● Extract to read:
┏━━
If I hadn't gone Canon and gotten a good deal on my 50D I probably would have gone Pentax K-5 or K-30.


----------



## spirit

voyagerfan99 said:


> If I hadn't gone Canon and gotten a good deal on my 50D I probably would have gone Pentax K-5 or K-30.



There's a few reasons why I chose my D3200 over the K-30. Firstly I'd like to record video and the K-30 didn't have an external mic jack whereas the D3200 did, and the D3200 was cheaper and had a higher resolution (yes, I know megapixels don't matter that much but it's just nice to have). Otherwise, I probably would've chosen the K-30. It's weather sealed too, good for our British weather. It was absolutely tipping it down in London the other day when I went, and I was thinking to myself "hmm maybe I should have gotten the K-30" haha.


----------



## Justin

I went the Canon route because my sister had a 450D_(XSi)_ that I would play around with. So when I decided to buy my own DSLR, a 1000D _(XS)_, everything was familiar. Now I have a 60D and don't have any plans on upgrading in the near future since I've stopped photographing _(as a hobby)_ for a few months now. Still use it for work.


----------



## spirit

What did you think of the 1000D? I was going to go for an 1100D originally, but people tried to steer more towards better bodies (550Ds and D3100s and stuff). I saw why when I tried an 1100D out. :/


----------



## Justin

Great beginners camera. I found it limiting in ISO performance _(max: 1600)_ and the autofocus _(1 crosstype in the middle)_ which is why I bought a 60D. I was taking photos for a band last year with the 1000D and in all of the venues there was little to no light. When I bought the 60D to get better photos, they announced that the band was splitting up. However I shot their last gig with the 60D and it was 100x better than the 1000D.


----------



## spirit

Yeah ISO 1600 max is a bit limiting. Seems like the 60D was a good upgrade.


----------



## EvanK

Nice upgrade, I used a 1000D while my D7000 was in the shop, and while it was a decent camera ISO 1600 was getting unusable.  You'll love the 60D coming from an older camera like that.

Speaking of being in the shop, my D7000's being sent back to Nikon in Montréal.  I sent it in about 2 months ago because off camera flash wan't functioning properly.  I got it back about 2 weeks ago, and now it's not working again.  Hopefully this time it'll be fixed, and hopefully the repair won't take 6 weeks this time.  Oh well, back to the 1000D...


----------



## spirit

Oh dear. I hope my D3200 is a bit more reliable than your D7000!


----------



## Punk

Nikon D40 with a 18-55mm and (Tamron) 70-300mm macro 1:2 lens.


----------



## mx344

Canon 5Dc.


----------



## Abstract954

Canon


----------



## Rit

Recently upgraded from a Canon 20D to a 60D.


----------



## voyagerfan99

Rit said:


> Recently upgraded from a Canon 20D to a 60D.



Woo, that's quite a jump there. I'm sure you're enjoying it


----------



## spirit

It seems like Canon is the favoured brand here.


----------



## Rit

voyagerfan99 said:


> Woo, that's quite a jump there. I'm sure you're enjoying it



It's a MUCH needed jump and loving it. Except I want to dump my canon 28-135mm and get a Sigma 10-20mm and a Tamron 17-50mm. Little bit of an overlap, but it will be nice for real estate pictures and a walk around lens.
┗━━
● Rows:
┏━━
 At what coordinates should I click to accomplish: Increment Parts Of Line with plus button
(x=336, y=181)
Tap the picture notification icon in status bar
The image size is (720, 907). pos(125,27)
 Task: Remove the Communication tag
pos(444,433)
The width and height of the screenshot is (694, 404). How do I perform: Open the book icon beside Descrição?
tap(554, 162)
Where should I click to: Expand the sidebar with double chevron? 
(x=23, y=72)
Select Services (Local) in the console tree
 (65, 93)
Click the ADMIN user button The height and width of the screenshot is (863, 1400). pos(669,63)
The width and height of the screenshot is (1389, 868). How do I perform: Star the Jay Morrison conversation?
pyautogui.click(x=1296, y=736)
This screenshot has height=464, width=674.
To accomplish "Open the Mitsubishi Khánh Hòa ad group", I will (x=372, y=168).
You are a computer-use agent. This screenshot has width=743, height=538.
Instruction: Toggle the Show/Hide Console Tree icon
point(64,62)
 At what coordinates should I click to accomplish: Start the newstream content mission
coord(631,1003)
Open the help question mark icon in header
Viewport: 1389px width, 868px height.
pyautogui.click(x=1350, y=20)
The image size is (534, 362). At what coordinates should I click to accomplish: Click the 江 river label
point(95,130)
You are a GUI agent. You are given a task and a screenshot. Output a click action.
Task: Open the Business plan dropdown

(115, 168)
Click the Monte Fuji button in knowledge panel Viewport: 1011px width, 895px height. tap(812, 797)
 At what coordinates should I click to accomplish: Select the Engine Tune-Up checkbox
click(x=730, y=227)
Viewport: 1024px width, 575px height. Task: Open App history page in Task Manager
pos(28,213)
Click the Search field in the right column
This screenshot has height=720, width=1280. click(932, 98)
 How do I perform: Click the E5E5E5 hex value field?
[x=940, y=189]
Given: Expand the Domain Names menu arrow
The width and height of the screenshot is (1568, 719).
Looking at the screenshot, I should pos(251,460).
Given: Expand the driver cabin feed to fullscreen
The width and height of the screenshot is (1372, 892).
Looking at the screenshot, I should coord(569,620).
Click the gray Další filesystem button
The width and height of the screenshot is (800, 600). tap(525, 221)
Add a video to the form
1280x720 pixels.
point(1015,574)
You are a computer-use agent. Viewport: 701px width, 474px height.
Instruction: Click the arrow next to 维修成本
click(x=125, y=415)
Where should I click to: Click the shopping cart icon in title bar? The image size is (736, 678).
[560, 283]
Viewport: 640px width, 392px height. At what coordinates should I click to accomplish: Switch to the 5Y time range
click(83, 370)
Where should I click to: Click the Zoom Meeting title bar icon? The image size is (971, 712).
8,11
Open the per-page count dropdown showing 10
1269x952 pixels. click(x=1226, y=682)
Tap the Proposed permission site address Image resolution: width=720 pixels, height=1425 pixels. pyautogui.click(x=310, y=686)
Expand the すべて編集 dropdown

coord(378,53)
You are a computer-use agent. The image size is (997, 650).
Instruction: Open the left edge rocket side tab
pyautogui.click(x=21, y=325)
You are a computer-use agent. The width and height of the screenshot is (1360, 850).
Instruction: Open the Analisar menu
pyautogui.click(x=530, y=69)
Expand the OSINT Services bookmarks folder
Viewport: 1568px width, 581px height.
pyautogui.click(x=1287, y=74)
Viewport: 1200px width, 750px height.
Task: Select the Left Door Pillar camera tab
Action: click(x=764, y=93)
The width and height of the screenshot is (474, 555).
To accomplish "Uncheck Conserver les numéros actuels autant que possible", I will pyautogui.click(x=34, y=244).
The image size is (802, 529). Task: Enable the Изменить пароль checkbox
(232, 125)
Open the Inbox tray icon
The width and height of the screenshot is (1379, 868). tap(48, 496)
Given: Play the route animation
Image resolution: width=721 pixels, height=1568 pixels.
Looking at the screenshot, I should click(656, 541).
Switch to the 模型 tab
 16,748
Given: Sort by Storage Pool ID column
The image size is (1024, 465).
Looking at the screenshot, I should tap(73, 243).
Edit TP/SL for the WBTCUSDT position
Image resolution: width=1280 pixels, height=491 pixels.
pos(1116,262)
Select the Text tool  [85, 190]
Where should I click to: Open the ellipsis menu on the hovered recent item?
┗━━
● Exercise requirements:
1. In the camera forum thread, what two limitations of the 1000D led Justin to buy a 60D?
2. Carry on the camera forum thread with the next post, picking up after Rit's message about the lenses.
The items above were drawn from a separate source and have no connection to the camera forum thread.

● The responses:
1. Its ISO performance, with a maximum of 1600, and its autofocus, with one cross-type point in the middle.

2.
----------



## Geoff

spirit said:


> It seems like Canon is the favoured brand here.


Cause it's the best


----------



## spirit

WRXGuy1 said:


> Cause it's the best



Maybe in the upper end of the market but their lower end D-SLRs aren't great, sorry. :/ Badly built and quite expensive in my opinion.


----------



## EvanK

WRXGuy1 said:


> Cause it's the best



Don't even get me started...

I went Nikon simply because I had a couple of older AI-S lenses, but if I had to do it again I'd still probably go Nikon>Canon.  I agree with Spirit in that their lower end bodies feel cheaply made in comparison, even the $2000 6D just doesn't feel like a premium product to me.  However, the "feeling" is a personal thing, I always recommend to try out a camera before you buy to make sure that the ergonomics work for you.


----------



## spirit

People stick with that they know and they want to use the lenses they have bought, but I tried an 1100D, a 550D, a 600D and a 650D. None of them felt great, the 1100D is the cheapest D-SLR you can buy at the moment and yeah of course it's gonna be cheap so we'll leave that out of the equation, but the the 550D, 600D and 650D didn't feel very solid. 

I'm sure the 60D, the 7D, the 6D, the 5D and the 1D are much better.

I tried a D3100, a D3200 and a D5100 and they all felt much better than the Canons. 

Just my opinion. The D3200 was also cheaper than the 650D and it had a better overall spec.


----------



## Justin

I can only think that the lower end Nikon's are cheaper because they don't have an AF motor. That was also part of the reason why I went Canon.


----------



## Ankur

Canon being on top is not surprising, what surprises me is Olympus is 3rd, I can't even find their cameras in the market, I own one of their point and shoot.


----------



## voyagerfan99

Yeah the Rebel series of Canon DSLR's are crap. Luckily I never owned one and jumped right in with a 50D


----------



## Punk

voyagerfan99 said:


> Yeah the Rebel series of Canon DSLR's are crap. Luckily I never owned one and jumped right in with a 50D



Rebel was their move for mass population selling. Nikon had theirs too, but in general they were better (not talking about the top notch DSLRs).


----------



## spirit

Ankur said:


> Canon being on top is not surprising, what surprises me is Olympus is 3rd, I can't even find their cameras in the market, I own one of their point and shoot.



Olympus are quite popular over here. I don't think they really have a market for D-SLRs (when you think D-SLRs you tend to think Canon, Nikon, Sony and Pentax) but certainly they still make quite a few point and shoot cameras and bridge cameras.


----------



## Turbo10

Got that from my Dad a few years ago, it's under my bed somewhere, haven't used it much, last time i took a load of pictures with it I got them developed and they were all crap haha


----------



## spirit

^ it's probably better built than a 650D!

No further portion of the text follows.